§ PASSAGE TO READ
· · ·

In response to:

Gaudí’s Great Temple from the June 25, 2015 issue

To the Editors:

Martin Filler presents an excellent review of Antoni Gaudí the architect [“Gaudí’s Great Temple,” NYR, June 25] but near the end of his article he throws in fantasies of Park Güell dragons and sea serpents. Gaudí apparently was a better herpetologist than Filler. Gaudí’s circa ten-foot-high lizards on the side of the Basilica Sagrada Familia in Barcelona, Spain, are accurate, lifelike with no hint of dragonness. It would be a fun joke if they were wall lizards, Lacerta muralis, but they have more rounded heads and a distinct neck so they look to me (I crawled about the building and up and within the towers in 1967 and have photographs) like garden lizards, Calotes calotes.

· · ·

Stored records
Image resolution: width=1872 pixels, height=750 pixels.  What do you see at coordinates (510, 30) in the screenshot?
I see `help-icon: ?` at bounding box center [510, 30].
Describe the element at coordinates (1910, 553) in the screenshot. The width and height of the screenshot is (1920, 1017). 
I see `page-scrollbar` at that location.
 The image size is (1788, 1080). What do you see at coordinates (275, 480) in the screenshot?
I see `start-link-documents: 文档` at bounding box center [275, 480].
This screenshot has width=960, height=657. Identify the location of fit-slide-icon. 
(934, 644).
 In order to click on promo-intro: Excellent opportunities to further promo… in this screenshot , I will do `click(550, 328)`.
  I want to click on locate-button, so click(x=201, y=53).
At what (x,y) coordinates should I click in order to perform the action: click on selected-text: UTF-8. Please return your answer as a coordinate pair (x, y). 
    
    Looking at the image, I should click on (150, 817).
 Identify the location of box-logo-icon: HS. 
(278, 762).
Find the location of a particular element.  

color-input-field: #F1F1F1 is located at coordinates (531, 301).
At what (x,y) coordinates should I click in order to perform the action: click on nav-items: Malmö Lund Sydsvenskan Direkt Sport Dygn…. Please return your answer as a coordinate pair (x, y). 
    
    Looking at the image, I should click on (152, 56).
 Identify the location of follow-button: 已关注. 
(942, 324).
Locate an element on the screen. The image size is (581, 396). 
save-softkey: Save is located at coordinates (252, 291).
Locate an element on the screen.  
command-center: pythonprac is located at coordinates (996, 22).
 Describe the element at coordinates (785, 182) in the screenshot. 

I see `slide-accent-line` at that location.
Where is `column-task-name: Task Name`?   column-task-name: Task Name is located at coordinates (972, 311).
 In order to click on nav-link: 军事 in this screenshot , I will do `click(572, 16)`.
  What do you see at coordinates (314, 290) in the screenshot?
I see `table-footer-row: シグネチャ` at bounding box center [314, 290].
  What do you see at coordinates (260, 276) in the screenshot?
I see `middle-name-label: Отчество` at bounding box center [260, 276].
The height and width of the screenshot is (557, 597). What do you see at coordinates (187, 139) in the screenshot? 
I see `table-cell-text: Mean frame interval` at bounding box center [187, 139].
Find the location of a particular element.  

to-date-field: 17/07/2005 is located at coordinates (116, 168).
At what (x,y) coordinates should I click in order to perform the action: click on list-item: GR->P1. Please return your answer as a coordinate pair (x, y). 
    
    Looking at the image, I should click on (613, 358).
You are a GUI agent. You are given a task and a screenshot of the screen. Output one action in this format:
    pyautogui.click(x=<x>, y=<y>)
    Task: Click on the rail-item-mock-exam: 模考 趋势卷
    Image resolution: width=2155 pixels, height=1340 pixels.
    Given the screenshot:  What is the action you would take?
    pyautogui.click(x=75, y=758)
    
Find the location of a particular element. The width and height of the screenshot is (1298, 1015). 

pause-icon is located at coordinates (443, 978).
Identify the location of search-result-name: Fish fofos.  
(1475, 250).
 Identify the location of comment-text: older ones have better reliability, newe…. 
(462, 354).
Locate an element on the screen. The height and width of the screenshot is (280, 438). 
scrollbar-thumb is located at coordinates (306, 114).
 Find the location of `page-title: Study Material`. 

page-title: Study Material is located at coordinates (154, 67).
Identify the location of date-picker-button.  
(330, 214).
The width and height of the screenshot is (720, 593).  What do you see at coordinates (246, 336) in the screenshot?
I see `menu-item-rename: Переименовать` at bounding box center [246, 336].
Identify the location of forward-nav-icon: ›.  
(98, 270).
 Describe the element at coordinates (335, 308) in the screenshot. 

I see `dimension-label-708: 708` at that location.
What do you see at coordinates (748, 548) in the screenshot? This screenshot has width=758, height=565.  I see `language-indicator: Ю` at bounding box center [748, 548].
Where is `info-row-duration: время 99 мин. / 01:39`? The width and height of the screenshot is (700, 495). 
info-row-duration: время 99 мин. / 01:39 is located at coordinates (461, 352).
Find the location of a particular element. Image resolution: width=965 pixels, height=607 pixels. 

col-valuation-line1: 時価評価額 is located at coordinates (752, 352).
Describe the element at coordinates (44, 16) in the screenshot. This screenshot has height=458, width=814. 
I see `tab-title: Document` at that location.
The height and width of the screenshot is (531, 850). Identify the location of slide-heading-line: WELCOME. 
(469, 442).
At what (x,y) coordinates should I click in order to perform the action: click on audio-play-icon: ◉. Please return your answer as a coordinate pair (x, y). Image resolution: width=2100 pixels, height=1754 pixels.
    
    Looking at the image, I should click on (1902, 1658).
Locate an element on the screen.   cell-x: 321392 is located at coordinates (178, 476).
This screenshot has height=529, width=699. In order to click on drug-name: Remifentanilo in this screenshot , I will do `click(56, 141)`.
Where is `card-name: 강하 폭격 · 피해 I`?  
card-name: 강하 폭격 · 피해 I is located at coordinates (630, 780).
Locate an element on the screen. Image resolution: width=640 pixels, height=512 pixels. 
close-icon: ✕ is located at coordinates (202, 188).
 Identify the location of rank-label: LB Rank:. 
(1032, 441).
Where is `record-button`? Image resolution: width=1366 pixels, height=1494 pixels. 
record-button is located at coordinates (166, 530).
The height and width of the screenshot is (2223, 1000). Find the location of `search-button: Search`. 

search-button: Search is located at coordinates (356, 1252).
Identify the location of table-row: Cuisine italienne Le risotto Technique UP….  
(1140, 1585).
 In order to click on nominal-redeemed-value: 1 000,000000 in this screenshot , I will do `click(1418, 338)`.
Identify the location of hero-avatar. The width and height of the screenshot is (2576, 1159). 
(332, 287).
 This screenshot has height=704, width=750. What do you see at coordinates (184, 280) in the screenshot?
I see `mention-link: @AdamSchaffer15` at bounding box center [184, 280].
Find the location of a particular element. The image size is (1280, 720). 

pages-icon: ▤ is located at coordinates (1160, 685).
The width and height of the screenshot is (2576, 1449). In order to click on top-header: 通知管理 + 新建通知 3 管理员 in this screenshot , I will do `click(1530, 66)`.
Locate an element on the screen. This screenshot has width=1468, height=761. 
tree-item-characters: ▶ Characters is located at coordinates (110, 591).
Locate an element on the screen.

· · ·

§ ASSIGNMENT 1
Please answer these questions about the letter on Gaudí's lizards:
(a) In which issue did "Gaudí's Great Temple" appear?
(b) About how high are the lizards on the side of the Basilica Sagrada Familia?
(c) In what year did the letter writer crawl about the building and its towers?
§ ASSIGNMENT 2
Rewrite everything from "Martin Filler presents" down to "lizards, Calotes calotes." in the letter on Gaudí's lizards, putting "naturalist" in place of "herpetologist".
§ ASSIGNMENT 3
Write the next part of the letter on Gaudí's lizards, picking up after its last sentence.

§ TASK RESULT 1
(a) The June 25, 2015 issue
(b) Circa ten feet high
(c) 1967

§ TASK RESULT 2
Martin Filler presents an excellent review of Antoni Gaudí the architect [“Gaudí’s Great Temple,” NYR, June 25] but near the end of his article he throws in fantasies of Park Güell dragons and sea serpents. Gaudí apparently was a better naturalist than Filler. Gaudí’s circa ten-foot-high lizards on the side of the Basilica Sagrada Familia in Barcelona, Spain, are accurate, lifelike with no hint of dragonness. It would be a fun joke if they were wall lizards, Lacerta muralis, but they have more rounded heads and a distinct neck so they look to me (I crawled about the building and up and within the towers in 1967 and have photographs) like garden lizards, Calotes calotes.

§ TASK RESULT 3
The large multicolored lizard that greets visitors to Park Güell appears to be either a garden lizard or the North African rainbow lizard, Agama agama. Both lizards are common and colorful. It is a reptile as it has scales (colored tiles). It is not a crocodile as some have said (it has small scales and a round head, not a flat head). It is a lizard, but not a gecko (the toes are wrong). It is not a chameleon (the tail and toes are wrong). The head scales, body, and tail shape suggest that it is an agamid (Old World common lizard) and probably a garden or rainbow lizard the bright colors of which Gaudí has enhanced with his colored tiles.

There is no basis for calling Park Güell’s serpentine bench a sea serpent! There is little sea life seen in Gaudí art and there are no sea snakes in nearby sea and ocean waters.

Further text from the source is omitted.